(666c) Predicting the Mitochondrial Toxicity of Nucleoside-Analogue Antiretroviral Drugs Via Stochastic Modeling

Nucleoside-analogue Reverse Transcriptase Inhibitors (NRTIs) are an important class of drugs used for the treatment of HIV infection. Although NRTIs have been effective in controlling viral populations below the detection limit, their prolonged use leads to several medical complications. Clinical and molecular biological evidences suggest that NRTIs cause toxic side-effects by interfering with normal mitochondrial function. Since NRTIs are structurally similar to the natural deoxynucleotides (dNTPs), they competitively inhibit the mitochondrial DNA (mtDNA) replication and transcription processes. The objective of this work is to investigate the individual and synergistic effects of NRTIs on these two processes using a stochastic computational model.

Human DNA polymerase-γ is the enzyme responsible for the replication of mtDNA. Early studies on NRTI-induced toxicity led to the ‘DNA pol-γ hypothesis’, which postulates that the inhibition of pol-γ by NRTIs causes mtDNA depletion and thereby mitochondrial dysfunction. Since the NRTIs lack the 3'-OH group required for the elongation of mtDNA, their incorporation into the strand by pol-γ leads to termination of mtDNA replication. However, recent findings indicate that the inhibition of the human mitochondrial RNA polymerase (POLRMT) is as important as that of pol-γ, if not more (Mallon et al, 2005). POLRMT is the enzyme responsible for the transcription of mtDNA into three unique preliminary RNA strands. The effects of NRTIs and AVRNs (antiviral ribonucleosides) on these two polymerases in different types of cells are crucial for the understanding of clinical toxicity.

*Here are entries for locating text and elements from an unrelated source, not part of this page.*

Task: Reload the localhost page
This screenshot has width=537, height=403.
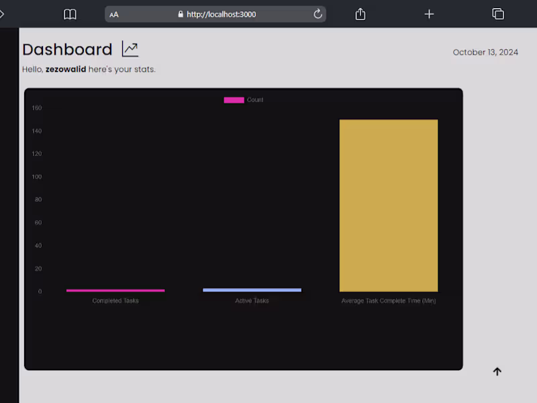Action: (x=318, y=14)
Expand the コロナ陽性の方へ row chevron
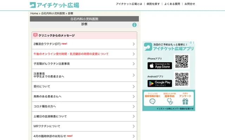 click(134, 106)
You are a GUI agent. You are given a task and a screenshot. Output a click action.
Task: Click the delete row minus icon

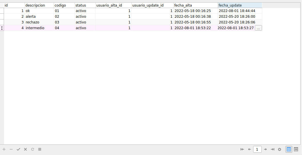(x=11, y=149)
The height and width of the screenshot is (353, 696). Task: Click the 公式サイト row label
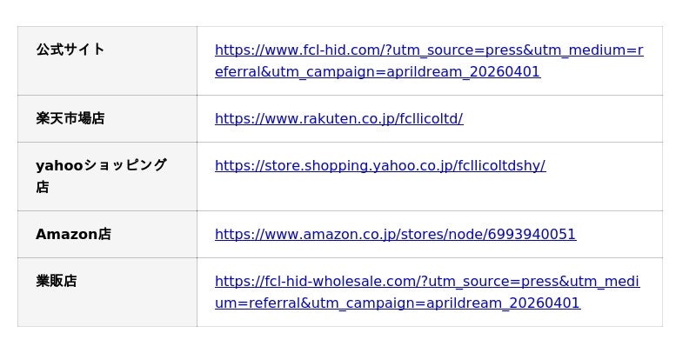click(x=70, y=50)
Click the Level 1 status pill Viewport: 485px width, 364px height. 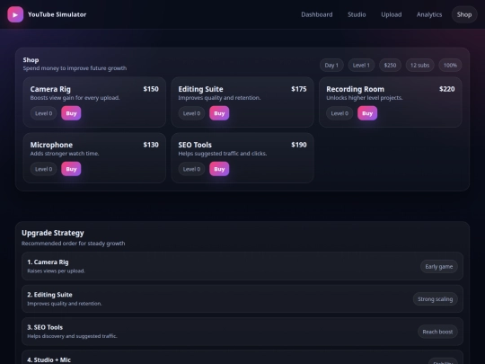[361, 66]
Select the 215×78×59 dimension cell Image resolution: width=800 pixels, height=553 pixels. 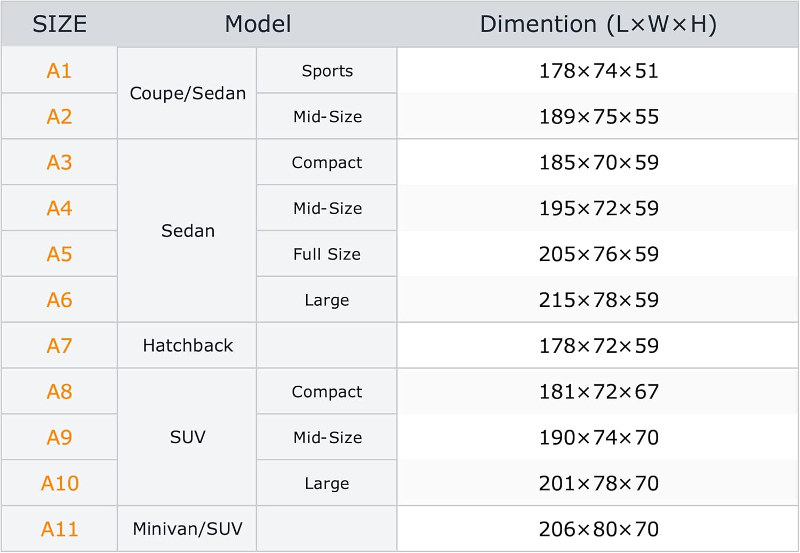598,300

The known mechanism of polymerase chain reaction is modeled and simulated using Gillespie's algorithm, a kinetic Monte Carlo method. At each location on the mtDNA strand, the polymerases can perform one of these actions: (1) Addition of the correct nucleotide (2) Addition of an incorrect nucleotide (non-Watson-Crick pair) (3) Addition of an incorrect sugar (4) Addition of a NRTI (5) Addition of an AVRN (6) Excision of the previously added nucleotide (7) Disassociation of the polymerase from the strand (8) Association of the polymerase to the strand. The simulation stops either when a strand is completely replicated or transcribed, or when the polymerase disassociates and fails to re-associate. The occurrence of the latter is more probable when a NRTI or AVRN was added in the previous step and was failed to be removed.

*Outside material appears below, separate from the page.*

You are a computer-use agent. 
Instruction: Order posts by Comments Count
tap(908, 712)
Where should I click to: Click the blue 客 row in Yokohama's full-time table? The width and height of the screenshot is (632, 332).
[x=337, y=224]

Apart from obtaining a quantitative measure of clinical toxicity, the model is used to determine the sensitivity of drug response to various parameters. The model serves to help experimentalists in identifying key factors and parameters for measurement. In future, the model will be extended to include the mitochondrial translation machinery to predict the under-expression of OXPHOS proteins.